I would like to understand why the torus with one hole is not homeomorphic to the torus with two holes.
I have a very basic understanding of the concepts (I know what an homeomorphism is but not much more).
My idea is that a torus with one hole can be disconnected by two loops, whereas the torus with two holes may not be disconnected by two loops.
Is this argument correct? Can it me formalized (even the part on connectedness).
Or maybe there is better argument
On
You can get a figure $8$ as the intersection of a plane with the torus with two holes but not with the one with only one hole.
On
Note: The following argument should be taken loosely, and not as a proof. It assumes the classification of surfaces (which is silly).
For the sake of getting some contradiction, let $f:S_1\to S_2$ be a homeomorphism. Here, $S_1$ is the one-holed torus and $S_2$ is the two-holed torus.
Now, define a non-separating curve $\gamma$ on a surface $S$ to be a curve such that $S\setminus\gamma$ is still connected.
Let $\gamma_1$ and $\gamma_2$ be the two most popular curves on $S_1$ that cut the torus into a disk. Since $f$ is a homeomorphism, the image of these curves under $f$ (i.e. $f(\gamma_1)$ and $f(\gamma_2)$) must also cut $S_2$ into a disk. Now, I claim that $f(\gamma_1)$ and $f(\gamma_2)$ must also be non-separating in $S_2$. This is a good exercise to stew on by yourself!
Moreover, I claim that no pair of non-separating curves can cut $S_2$ into a disk. To prove this, you pick your favorite pair of non-separating curves on $S_2$, and cut along them. Show this is not a disk. Then, for any other pair of non-separating curves $\alpha_i$, there is a homeomorphism taking the $\alpha_i$ curves to your favorite curves. Thus, cutting along the $\alpha_i$ curves cannot yield a disk.
However, from earlier we know that $f(\gamma_i)$ must cut $S_2$ into a disk, thus obtaining our contradiction.
On
I like your basic idea, but I would make it more precise as follows: in a two-holed torus, you can cut along two disjoint circles and leave the space still connected; in a one-holed torus, you cannot do this.
The first part is pretty easy and I think you have already found such circles.
So why can't we do this in a one-holed torus? Here I am going to wave my hands a little.

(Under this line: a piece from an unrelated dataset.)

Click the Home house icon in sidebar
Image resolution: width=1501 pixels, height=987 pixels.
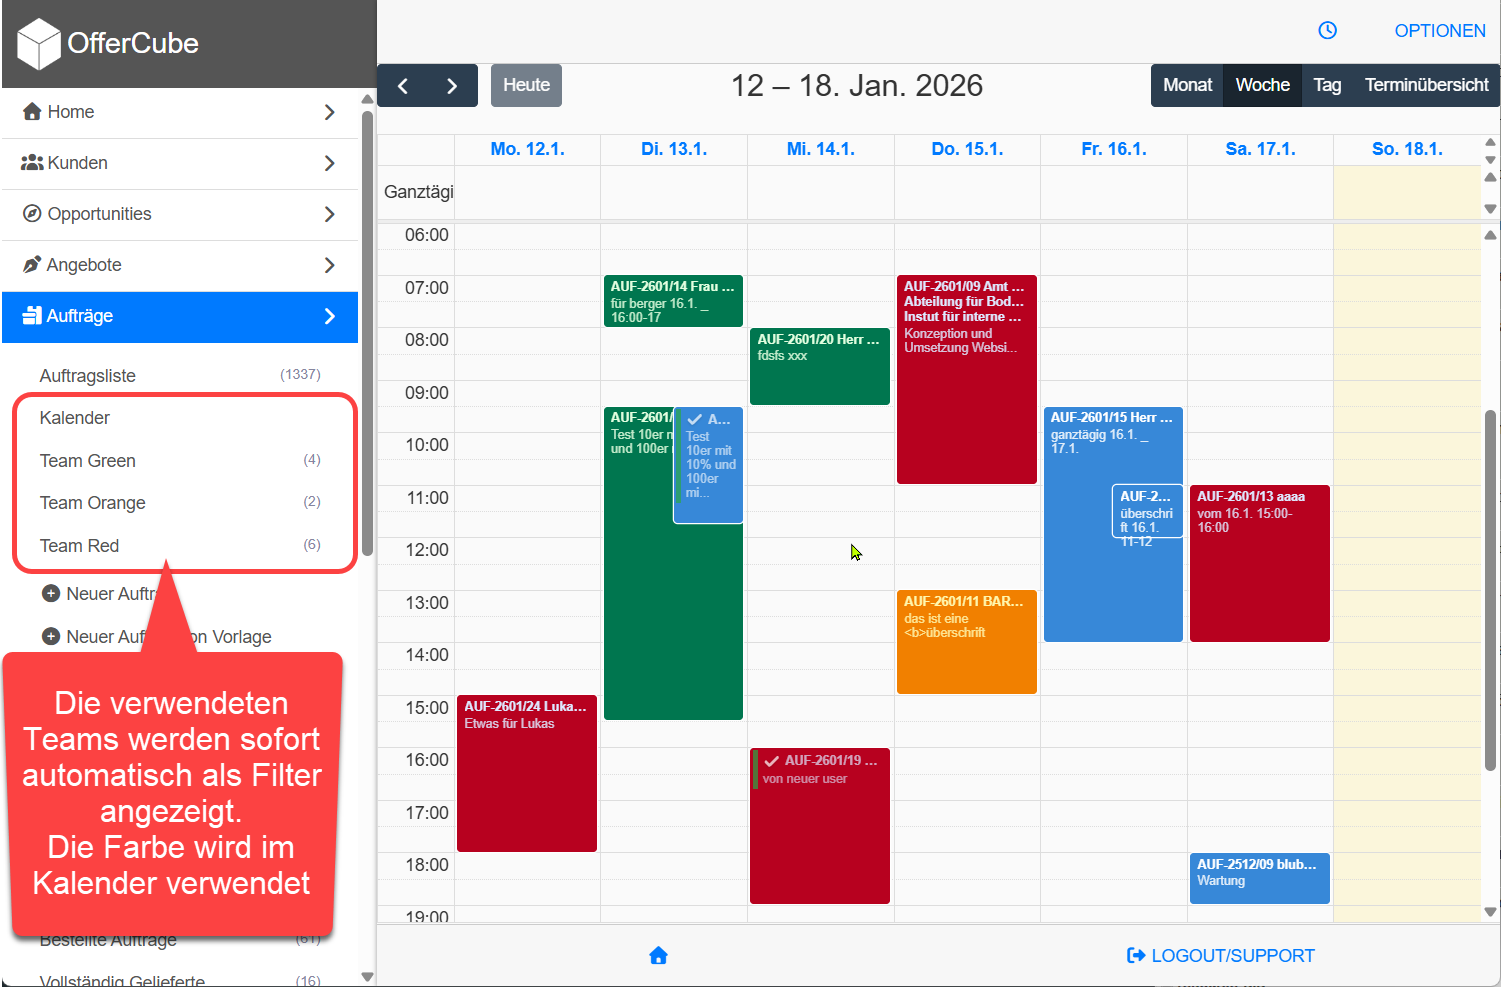tap(33, 111)
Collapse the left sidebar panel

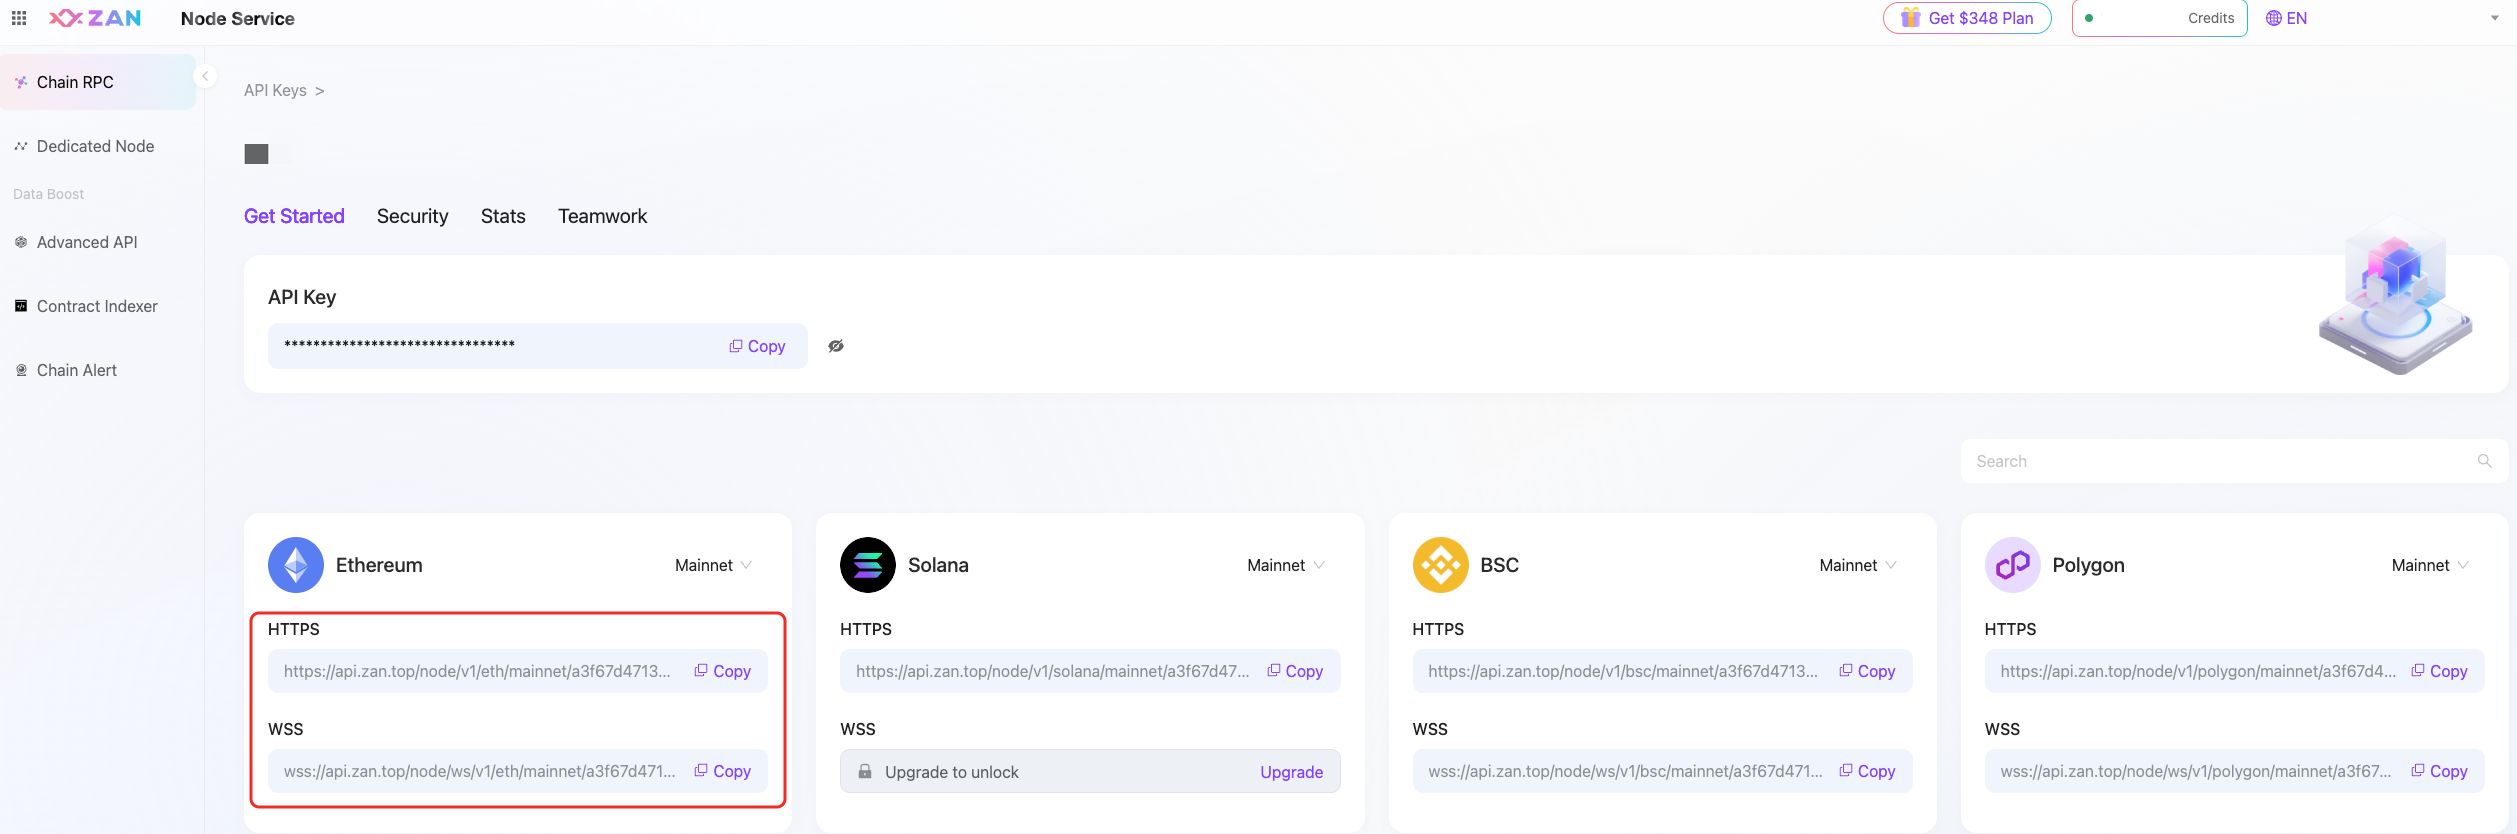(x=205, y=76)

There are basically two kinds of circles in a torus. The trivial kind is just a little circle that cuts out a disk. To see the other kind, look at the torus as a unit square with the left and right edges glued together, and the top and bottom edges glued together (look up "flat torus" for more). Now draw a line starting at the lower left corner and going up and to the right with a slope of (say) $1/2$. This will end up going twice around the horizontal axis and once around the vertical axis before it comes back to the lower left, giving us a circle. You can do this for any slope $p/q$, including the special slope $\infty$ that goes straight up. The "favorite" choices of circle correspond to $\infty$ (vertical) and $0$ (horizontal); try drawing $3/5$ for a more interesting one.

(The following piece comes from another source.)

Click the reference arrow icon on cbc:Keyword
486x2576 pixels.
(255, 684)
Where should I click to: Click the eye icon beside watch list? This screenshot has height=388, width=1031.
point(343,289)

The key thing here is that, up to a homeomorphism of the torus, those circles I just described are all the circles. This is not easy to prove (algebraic topology was invented to answer questions like this) but it should seem plausible if you experiment.
Assuming that's true, how would we find two disjoint circles in the torus which do not disconnect it? Clearly neither of the circles can be trivial, so they both have that $p/q$ form. In fact they must have the same slope: the first one cuts the torus into a cylinder, and the second one cuts that cylinder into two cylinders.
This shows that the two circles must always disconnect the torus, so you're done.
One of these has $H^1(\Sigma_1,\Bbb Z)\cong \Bbb Z^2$ and the other $H^1(\Sigma_2,\Bbb Z)\cong \Bbb Z^4$.
In general the $g$-holed torus $\Sigma_g$ has $H^1(\Sigma_g,\Bbb Z)\cong \Bbb Z^{2g}$.
One can see this by considering a representative loop for each of the $2g$-homotopy classes on the $g$-holed torus, and cutting along these, and by homeomorphism taking any pair of such cut surfaces to one another.
Informally you can simply fix a base-point for loops to start and end at. On the $1$-holed torus $\Sigma_1$ there are two topologically distinct types of loops. Those that go 'through' the hole, and those that go around the torus. Similarly on the $2$-holed torus, there are $4$ different types of generating loops, either going 'around' each hole, or through it.
These generating loops all contribute $1$ rank to $H^1(\Sigma_g,\Bbb Z)$. So really there is nothing scary about this.